Attention
How tokens weigh each other (query · key · value) — the heart of the transformer.
Attention is the mechanism at the heart of the transformer: it lets a model decide,
for each token, how much every other token should influence it — so meaning can flow
directly between distant words instead of being passed along step by step. Each token is
projected into three vectors: a query, a key, and a value. A token’s query is
compared (dot product) against every token’s key to produce relevance scores; those scores
are scaled, passed through a softmax to become weights that sum to 1, and used to take a
weighted average of the value vectors. That’s scaled dot-product attention, often
written softmax(QKᵀ / √dₖ)·V. In practice models run several of these in parallel —
multi-head attention — so different heads can specialize in different kinds of
relationships (syntax, coreference, position).
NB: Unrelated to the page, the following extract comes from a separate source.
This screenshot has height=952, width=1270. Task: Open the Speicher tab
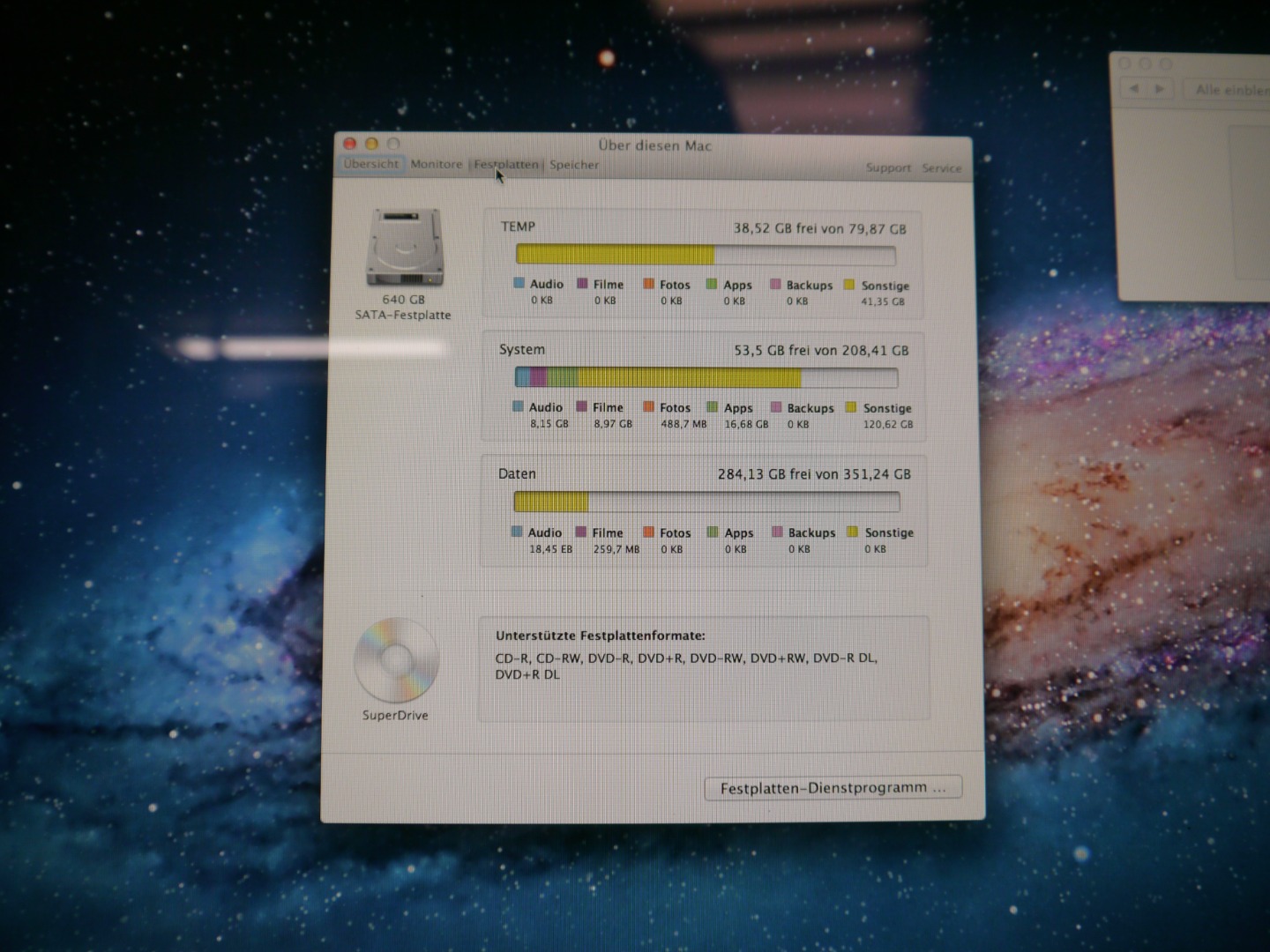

When the queries, keys, and values all come
from the same sequence it’s self-attention (a token attending to its own context); when
queries come from one sequence and keys/values from another it’s cross-attention (e.g.
a decoder attending to an encoder’s output). The catch is cost: comparing every token to
every other is O(n²) in sequence length, which is why long context windows are expensive
and why so much research targets cheaper attention variants. The Q/K/V projections are just
tensor matrix multiplies — and they’re exactly the weights LoRA usually adapts when
fine-tuning.